One Embedder, Any Task: Instruction-Finetuned Text Embeddings
Last updated
Copyright Continuum Labs - 2023
Last updated
This May 2023 paper introduces INSTRUCTOR, a method for computing text embeddings using task instructions.
INSTRUCTOR is a single embedder that can generate text embeddings tailored to different downstream tasks and domains without requiring further task-specific fine-tuning.
This is achieved through instruction-based fine-tuning on a multitask mixture of 330 diverse datasets with human-written task instructions (MEDI dataset).
INSTRUCTOR embeds every input together with instructions explaining the use case (e.g., task and domain descriptions).
The same input text will be encoded into different embeddings based on the end task (e.g., duplicate detection, information retrieval, or question classification).
INSTRUCTOR can be used for a wide range of downstream applications without additional fine-tuning, including classification, semantic textual similarity, information retrieval, text generation evaluation, and prompt retrieval for in-context learning.
INSTRUCTOR is trained on MEDI, a collection of 330 text embedding datasets newly annotated with human-written task instructions. This multitask mixture covers diverse task categories and domains.
The model is trained with a contrastive loss that maximises the similarity between semantically related text pairs while minimising the similarity between unrelated pairs.
Instruction-based fine-tuning enables INSTRUCTOR to learn task-specific representations by conditioning the embeddings on the task instructions.

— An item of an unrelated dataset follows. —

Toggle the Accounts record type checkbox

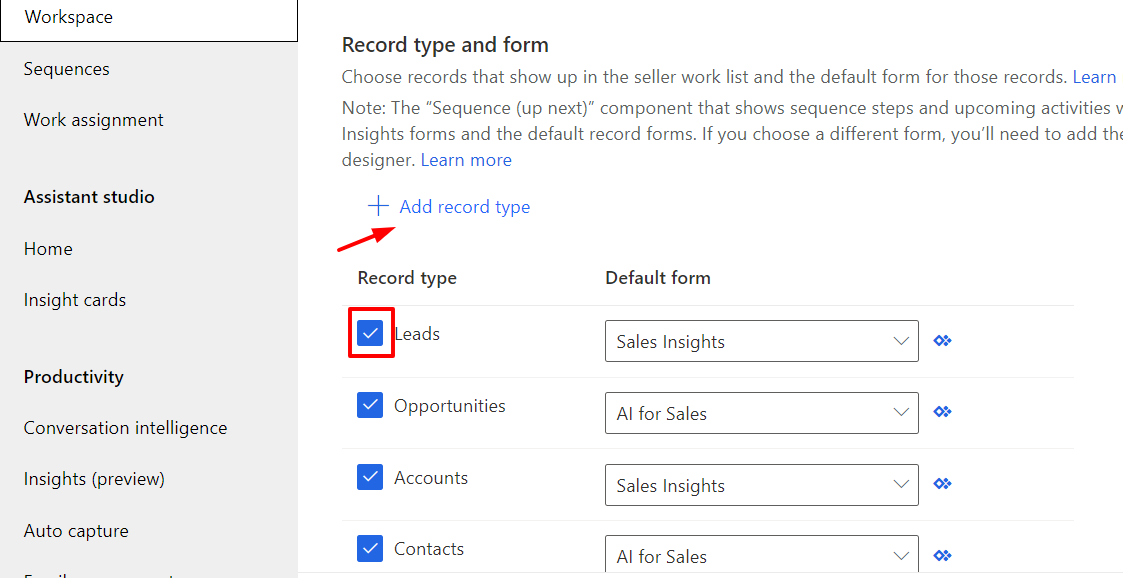pyautogui.click(x=370, y=477)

This allows the model to adapt to different downstream tasks and domains.
The diverse training data in MEDI, which includes both symmetric (e.g., text similarity) and asymmetric (e.g., open-domain QA) tasks, helps INSTRUCTOR generate broadly applicable embeddings.
The inclusion of the Super-NaturalInstructions dataset in MEDI improves INSTRUCTOR's robustness to paraphrased instructions, making it less sensitive to variations in instruction format and style.
INSTRUCTOR is designed to generate task-aware embeddings based on the provided task instructions, eliminating the need for further task-specific fine-tuning.
The model is trained on a diverse set of tasks and domains in MEDI, which allows it to generalise well to unseen tasks and domains.
The instruction-based approach enables INSTRUCTOR to adapt its embeddings to different use cases on-the-fly, based on the task instructions provided at inference time.
Experiments show that INSTRUCTOR significantly outperforms prior state-of-the-art embedding models on a wide range of downstream tasks, including those not seen during training, demonstrating its strong generalization capabilities.
In summary, INSTRUCTOR introduces a text embedding model using task instructions.
By training on a diverse multitask mixture with human-written instructions, INSTRUCTOR learns to generate task-aware embeddings that can be used for various downstream applications without the need for further fine-tuning.
This approach significantly improves the model's generalisation capabilities and makes it a powerful tool for a wide range of natural language processing tasks.